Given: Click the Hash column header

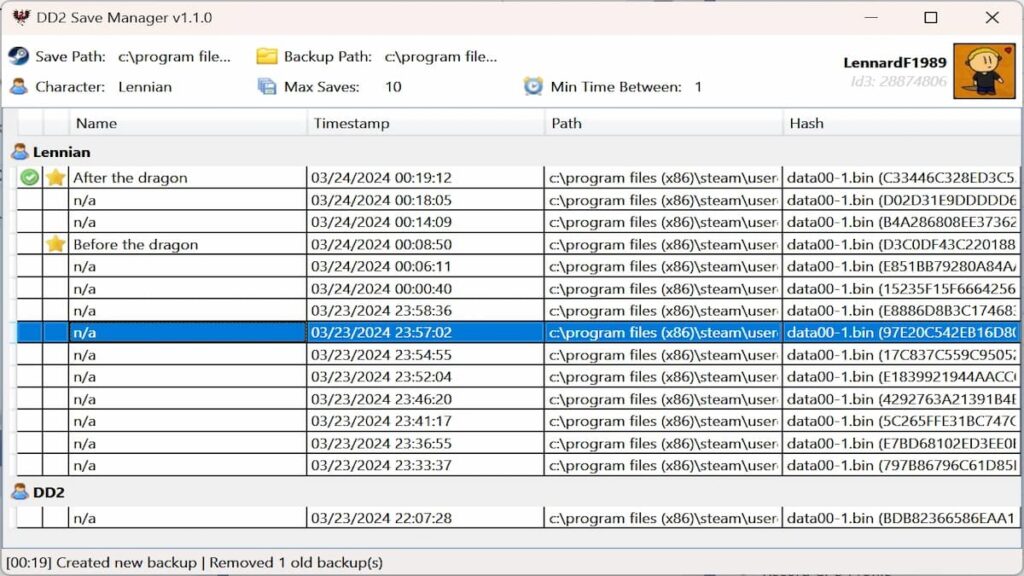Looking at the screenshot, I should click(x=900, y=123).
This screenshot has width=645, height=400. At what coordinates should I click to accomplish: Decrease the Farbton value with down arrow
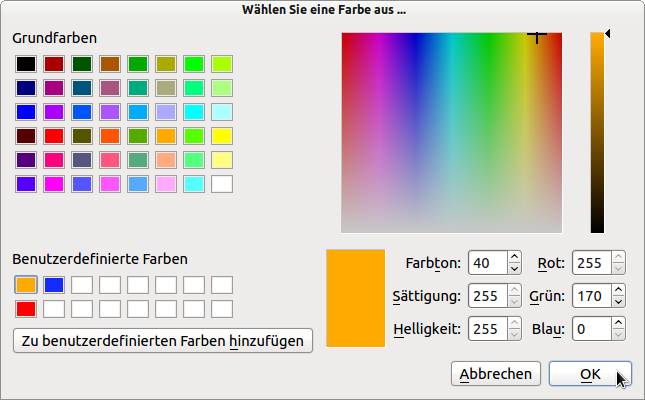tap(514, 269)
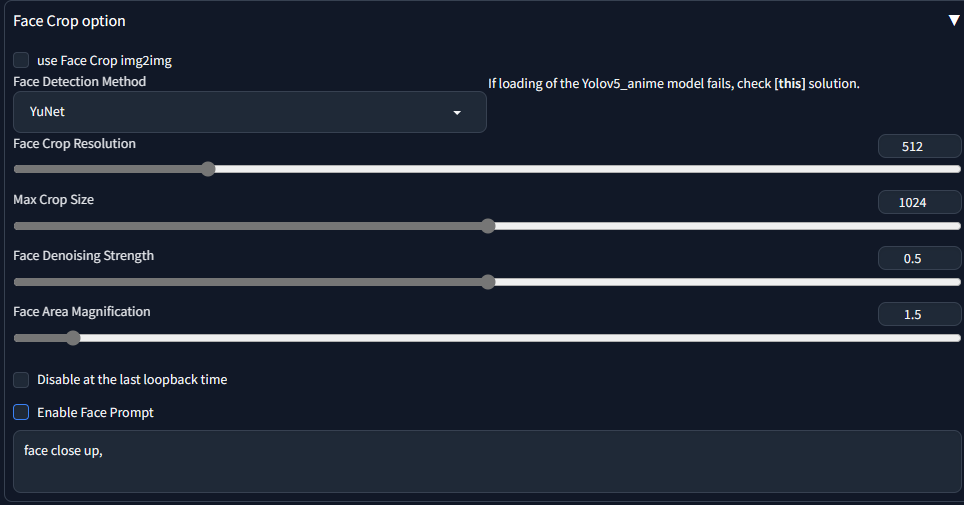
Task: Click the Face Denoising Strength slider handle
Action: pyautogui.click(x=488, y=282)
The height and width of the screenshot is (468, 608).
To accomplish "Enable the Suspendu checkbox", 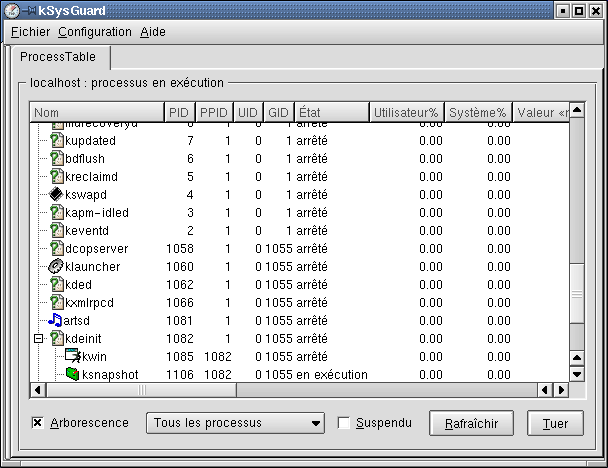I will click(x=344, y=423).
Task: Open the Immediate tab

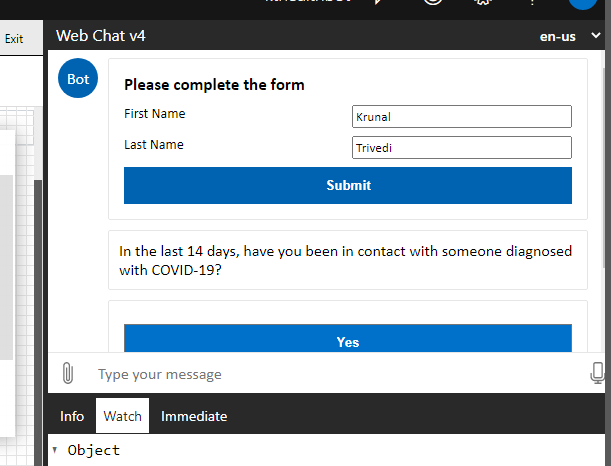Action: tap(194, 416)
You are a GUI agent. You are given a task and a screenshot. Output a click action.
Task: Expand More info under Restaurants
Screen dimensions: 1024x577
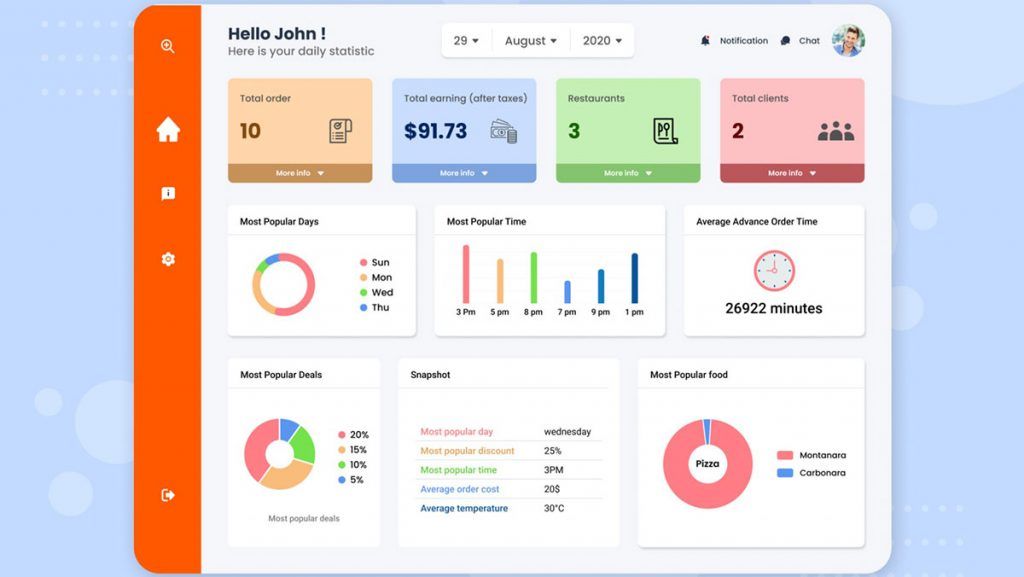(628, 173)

▶ ACTIVITY
Everything from the line with "You are a GUI" through the end of the records above, both ends included, is to be reproduced exactly, and nothing outside that span; the pictures are to be dropped.

▶ THE ANSWER
You are a GUI agent. You are given a task and a screenshot. Output a click action.
Task: Expand More info under Restaurants
Screen dimensions: 1024x577
(628, 173)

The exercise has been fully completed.